Parents of children with congenital heart disease can now check surgery survival rates at the UK's 16 specialist heart centres online.
Surgical teams rather than individuals are scored
The initiative comes 10 years after the inquiry into the unnecessary deaths of babies treated at Bristol's Royal Infirmary in the 1980s and 1990s.
It includes the number and range of procedures each does and survival rates for the most common surgeries.
However, the figures do not rate individual surgeons.
The figures are also not adjusted for risk, which means other factors, such as the age or sex of the child or a particularly complex case, might skew the data.
The NHS' Information Centre (IC), which runs the new website (www.ccad.org.uk/congenital), argues that data on individual surgeons would be misleading as treatment is delivered by a team rather than by an individual.
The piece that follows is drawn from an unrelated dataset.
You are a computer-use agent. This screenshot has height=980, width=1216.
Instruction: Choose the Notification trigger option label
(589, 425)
The site also includes national averages for comparison and any hospitals that appear to be failing can be flagged to the appropriate authorities, the IC added.
At least eight out of every 1,000 babies born each year have a heart defect and about half of these will need medical treatment or surgery.
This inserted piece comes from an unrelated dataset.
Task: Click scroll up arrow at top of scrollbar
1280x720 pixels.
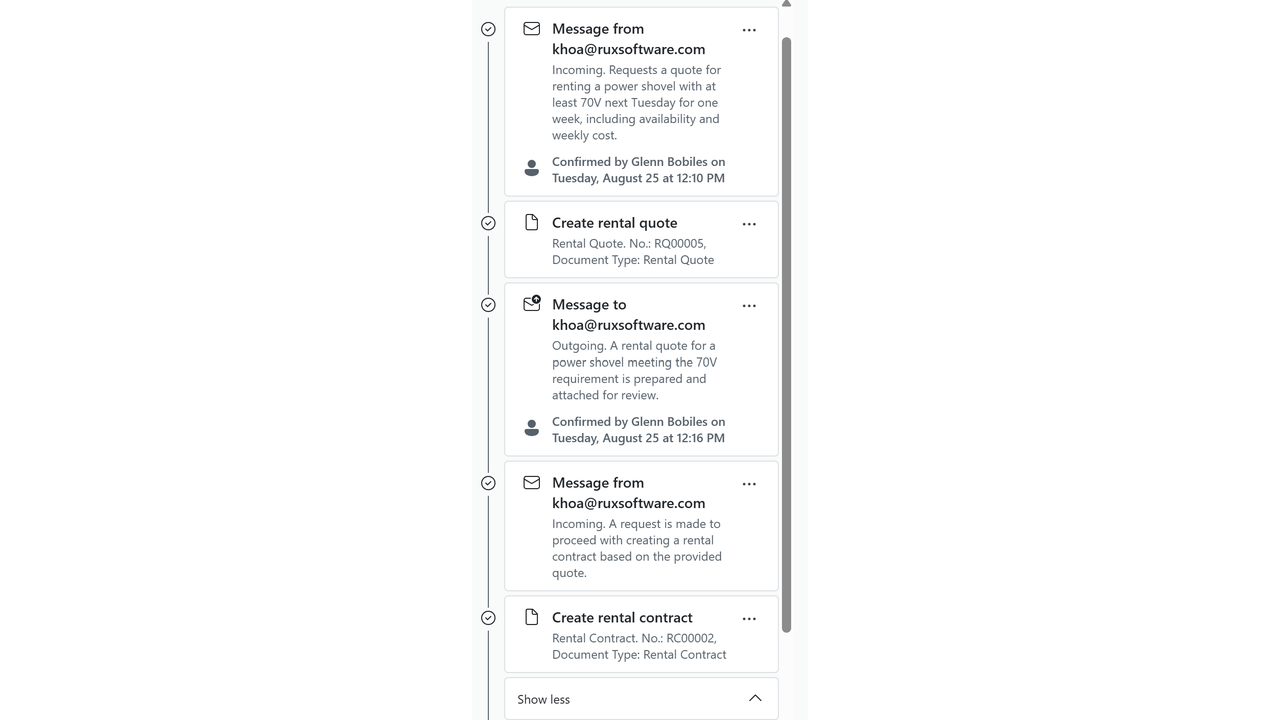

Anne Keatley-Clarke, chief executive of the Children's Heart Federation, thought the website would be helpful to parents.
She said: "Parents will now be able to look at how many procedures a unit is doing and what their success rates are before making a decision about their child's treatment."
SPECIALIST HEART CENTRES
1. Liverpool: Alder Hey hospital
2. Birmingham: Children's hospital, Queen Elizabeth hospital
3. Bristol: Children's hospital
4. Newcastle Upon Tyne: Freeman hospital
5. Leicester: Glenfield hospital
6. London: The Heart Hospital, Great Ormond Street, Guys and Royal Brompton hospitals, Harley Street clinic
7. Oxford: John Radcliffe hospital
8. Leeds: General Infirmary
9. Glasgow: The Royal Hospital for Sick Children
10. Belfast: Royal Victoria hospital
11. Southampton: General Hospital
And Dr John Gibbs, president of the British Congenital Cardiac Association, said: "Open sharing of data will help to identify best practice and will contribute to the further improvement of results of treatment for our patients."
Sir Bruce Keogh, commissioner of the Healthcare Commission and president of the Society of Cardiothoracic Surgeons, said parents could be reassured that the quality of treatment in the UK was "as good, if not better, than anywhere else in the world".
Professor Peter Weissberg, medical director of the British Heart Foundation, said the new data should go a long way towards reassuring the public that the UK has now got its "house in order" over reporting outcomes of surgery for congenital heart disease.
"Patients, and particularly their parents or carers, can be reassured there is nothing to hide and they will receive a high standard of care," he added.
Heart tsar Professor Roger Boyle added: "I am sure that having this information available for parents and families will be welcomed by all concerned."
Specialists from The Society of Cardiothoracic Surgeons of Great Britain and Ireland and The British Congenital Cardiac Association helped develop the website which was funded by independent health watchdog the Healthcare Commission.